Die palästinensische Journalistenvereinigung erklärte am Montag, seit Beginn des Gaza-Kriegs im Oktober 2023 seien insgesamt 206 Journalisten und andere Medienschaffende im Gazastreifen getötet worden.
Israel hatte am vergangenen Dienstag seine massiven Luftangriffe auf Hamas-Ziele im Gazastreifen wieder aufgenommen, wo zuvor eine zwischen beiden Seiten vereinbarte Waffenruhe gegolten hatte. Am Mittwoch startete die israelische Armee zudem einen neuen Bodeneinsatz. Seit vergangener Woche Dienstag seien 730 Menschen getötet worden, erklärte die von der Hamas kontrollierte Gesundheitsbehörde im Gazastreifen.
Unterdessen wurde ein Büro des Internationalen Komitees vom Roten Kreuz (IKRK) im Süden des Gazastreifen bei einem Angriff beschädigt. Verletzt worden sei niemand, teilte das IKRK mit. Der Angriff habe aber "direkte Auswirkungen auf die Arbeitsfähigkeit des IKRK". Die Hilfsorganisation verurteilt die Attacke "aufs Schärfste".
Das israelische Militär erklärte, es seien fälschlicherweise "Verdächtige im Inneren" des Gebäudes in Rafah vermutet und eine Bedrohung für die Streitkräfte angenommen worden. Anschließend sei festgestellt worden, "dass die Identifizierung falsch war und dass das Gebäude dem Roten Kreuz gehörte". Zum Zeitpunkt des Angriffs sei dies den Streitkräften nicht bekannt gewesen. Die Armee kündigte eine Untersuchung des Vorfalls an.
Die Vereinten Nationen machten die israelische Armee am Montag zudem für einen tödlichen Angriff auf ein UN-Gebäude im Zentrum des Gazastreifens verantwortlich.

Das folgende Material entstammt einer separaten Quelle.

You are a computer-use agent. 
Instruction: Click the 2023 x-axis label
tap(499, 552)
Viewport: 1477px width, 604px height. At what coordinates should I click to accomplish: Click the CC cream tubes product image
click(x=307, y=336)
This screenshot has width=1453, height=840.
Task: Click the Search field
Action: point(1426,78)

Nach derzeitigem Informationsstand sei der UN-Komplex in der Stadt Deir al-Balah am vergangenen Mittwoch von einem "israelischen Panzer" beschossen worden, erklärte der Sprecher von UN-Generalsekretär António Guterres, Stéphane Dujarric.
Die UNO hatte am vergangenen Mittwoch mitgeteilt, bei dem Angriff auf das Gebäude in Deir al-Balah sei ein bulgarischer Angestellter des UN-Büros für Projektdienste (Unops) durch einen Sprengsatz getötet worden. Sechs weitere UNO-Mitarbeiter wurden schwer verletzt. Die israelische Armee bestritt, den UN-Standort angegriffen zu haben.
Der Krieg im Gazastreifen war durch den brutalen Überfall der Hamas und mit ihr verbündeter Palästinensergruppen auf Israel am 7. Oktober 2023 ausgelöst worden, bei dem mehr als 1210 Menschen getötet wurden. Israel startete daraufhin einen großangelegten Militäreinsatz im Gazastreifen, bei dem nach Hamas-Angaben mehr als 50.000 Menschen getötet wurden.
Seit dem 19. Januar galt eine Waffenruhe, die erste Phase des dazu mit Hilfe internationaler Vermittler geschlossenen Abkommens lief am 1. März aus. Eine Einigung über die zweite Phase konnte bisher nicht erzielt werden.
Bei dem beispiellosen Großangriff der Hamas und verbündeter Gruppen auf Israel vor knapp anderthalb Jahren waren auch 251 Menschen als Geiseln in den Gazastreifen entführt worden. 58 von ihnen befinden sich weiterhin in Geiselhaft, wobei 34 von ihnen nach Angaben der israelischen Armee tot sind.
Am Montag veröffentlichte die Hamas ein Video, in dem zwei im Gazastreifen festgehaltene israelische Geiseln zu sehen sind. Die rund dreiminütige Aufnahme zeigt zwei Männer, die auf Hebräisch in die Kamera sprechen und sich an eine freigelassene Geisel wenden. Sie bitten diese, von ihrer Geiselhaft zu sprechen, um ihre Freilassung zu beschleunigen.
Außerdem sprechen die beiden Geiseln über die Gefahr, der sie seit der Wiederaufnahme der israelischen Angriffe auf den Gazastreifen ausgesetzt seien. Unklar ist, wann das Video aufgenommen wurde.
Bei den beiden Männern handelt es sich nach Erkenntnissen der Nachrichtenagentur AFP um Elkana Bohbot und Josef-Haim Ohana. Beide waren beim Überfall der Hamas auf das Supernova-Musikfestival entführt worden.